Last night Google’s deep-learning expert François Chollet tweeted a long and slightly illuminating thread, decrying the state of artificial intelligence programming. In light of Facebook’s Cambridge Analytica debacle–where a data firm was able to obtain millions of user profiles–Chollet sees the increasingly frightening prospect of algorithms being trained to control information supply. While it’s scary that Facebook essentially allowed a Trump-affiliated program to execute a series of targeted ad campaigns, the hidden story is Facebook’s innate power and how it can be used for psychological control.

Indeed, this is a very interesting and horrifying problem. Platforms adopting algorithms to fine-tune the content it feeds to users presents an easy pathway for psychological control. “If Facebook gets to decide, over the span of many years, which news you will see (real or fake), whose political status updates you’ll see, and who will see yours, then Facebook is in effect in control of your political beliefs and your worldview,” writes Chollet.

But this criticism is somewhat rich coming from the deep-learning guy at Google. While perhaps we should pause, nod, and agree that this is a problem, Chollet may not be the most appropriate messenger. Google, after all, is a company that itself has created some very powerful algorithms, ones that people rely on day in and day out.
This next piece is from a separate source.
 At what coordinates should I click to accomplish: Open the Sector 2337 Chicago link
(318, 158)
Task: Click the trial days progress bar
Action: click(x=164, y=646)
I would go as far to say that Google’s artificial intelligence programs are far more insidious than Facebook’s.

Every time you search for something on Google, a piece of software is analyzing what you wrote and populating what it considers to be the most relevant result. This is exactly the feedback loop Chollet describes, whereby an algorithm helps dictate its end user’s worldview. While Google may seem a bit more cognizant of the weight of this challenge, that does not absolve it of its role as one of the main contributors to it.
Bad Actors Love Facebook And Google

Time and time again, we’ve seen Google’s algorithm manipulated by bad actors looking to promulgate misinformation. Like Facebook, Google has pledged to crack down on the problem, but many have wondered if either of the top platforms have done enough. Google introduced a “fact check” feature some time ago to highlight whether or not a result is true. Outside experts told Fast Company late last year that it seemed the company wasn’t doing enough to keep up with the problem.

Earlier this week, the company described changes to its search algorithm as part of its new Google News Initiative. “We’ve developed a more systematic approach,” said Google’s VP of News, Richard Gingras. The company has adjusted its software to “show results from more authoritative sources.” The two pillars Google considers most important when weighing its search algorithm, said Gingras, are “relevance and authoritativeness.”

Google-owned YouTube, however, has proven to be a wasteland of search results. Nearly every time a tragedy has occurred, a spate of videos touting fake news and conspiracy theories flood the top of YouTube search results. Only after numerous articles were written about this problem did the company seem to crack down on it. The issue, it seems, is that YouTube has a trending element to its results. So if there’s something that is catching people’s eyes–whether or not it is real or fake–it has a higher likelihood of being caught in the algorithm because it creates more engagement.

Google’s answer to this has been to add a news section above YouTube’s regular search results, as a way to show the “real” results. And yet, the algorithm often still surfaces this malicious content, which plays the exact same ideological-shaping role that Collet accused Facebook of playing.

This is all to say that it’s not enough for the software gurus who created this problem to point fingers and navel gaze. If Collet is so concerned about the hell that platform algorithms have wrought, maybe he should look inward, too.